家具には家具の面白さがあり、動かせることもその一つだと思います。それから建築より小さくて体に近づけて抱きかかえることもできます。家具でできることがあれば、建築でできることもあり、インタラクティブにつながる部分もあります。家具が建築を引き立てたり、建築とのさまざまな関係性を生みだせる点も家具の面白さです。

建築でも家具でも、素材や色はどう設定しているのですか?

昔は「妹島さんの建築は白い」とも言われたり、或いは、構造や骨組みにどちらかと言うと重きが置かれることが多かったように思います。今でも構造を尊重したいと思うところは連続していますが、同時に、仕上げにいろいろな材料を使いたいと思うようにもなってきました。その地域特有の技術や素材を使って作りたいと思っています。それでも白っぽいと言われたりすることがあるのですが、それは、光が全体に回るようにプランニングをしているからだと思います。私にとっては、建物内のあらゆるエリアに光が入り、人が自由に歩けることが重要です。

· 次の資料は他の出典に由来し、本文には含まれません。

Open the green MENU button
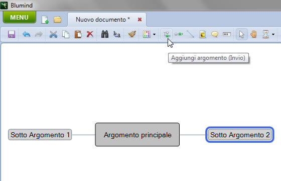Image resolution: width=281 pixels, height=181 pixels. point(20,17)
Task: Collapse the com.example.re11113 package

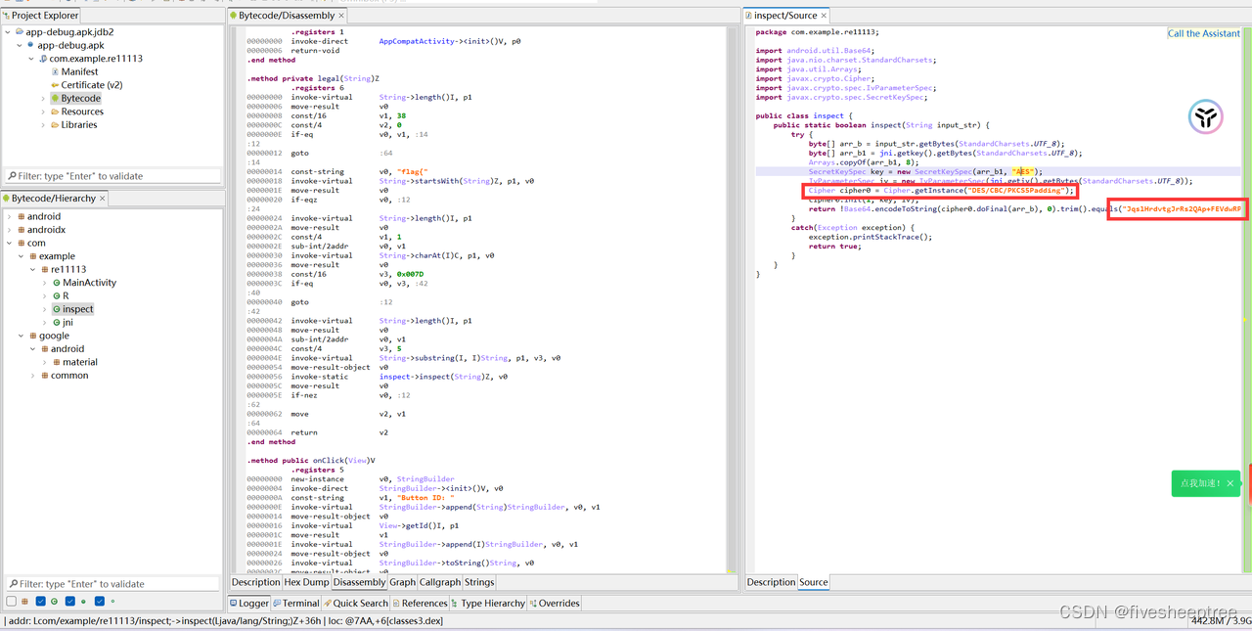Action: pos(30,58)
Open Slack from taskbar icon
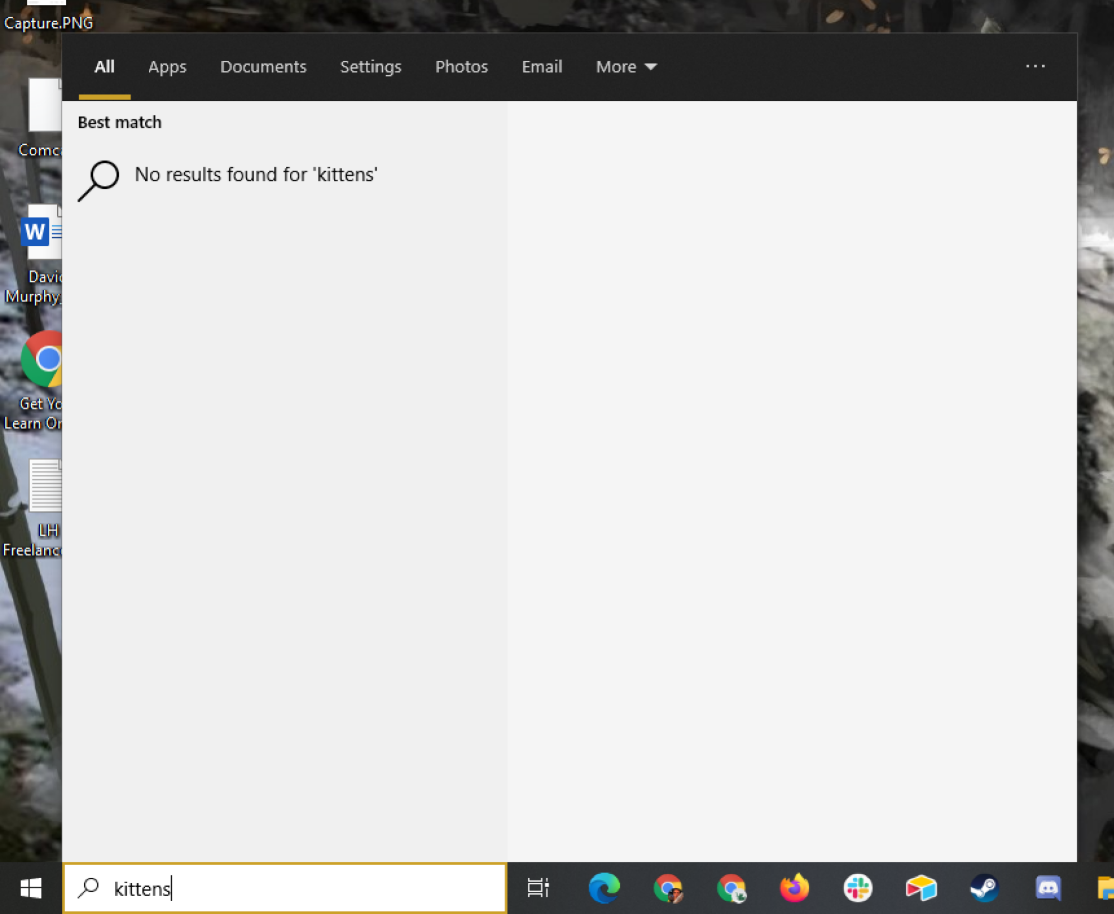This screenshot has height=914, width=1114. click(x=859, y=888)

空間づくりでは、どのような意識で家具を捉えていますか?

置いてある家具に対して、人が積極的に関わり方、使い方を見つけていける家具、空間の方が楽しいと思います。使う人によって新たな使い方が発見され新しい空間が生み出されることがあります。例えば以前設計した「金沢21世紀美術館」では、建築は何も変わっていなくても、空間との対話と関わり方によって、いろいろな新しい体験が作られていて、大変素晴らしいと思います。

今後新しく挑戦したいことはありますか?

仕事をしていると常に新しいことを要求されますので日々挑戦です。
閉会の挨拶
佐藤克志学部長
学生がデザインしたものが恒久的にこの空間に設置されることになり、非常に感慨深いです。受賞学生2名にとっても、実装プロセスに関わることができたことは、貴重な経験となったと思います。また、私は行動観察調査を大学院の授業で課題にしていますので、家具の並べ方によって人の滞留と対流がどう変わるのか、とてもいい題材ができたと感じます。最後になりますが、1年がかりのプロジェクトとなり、いろいろとサポートいただいた妹島先生、山口様、どうもありがとうございました。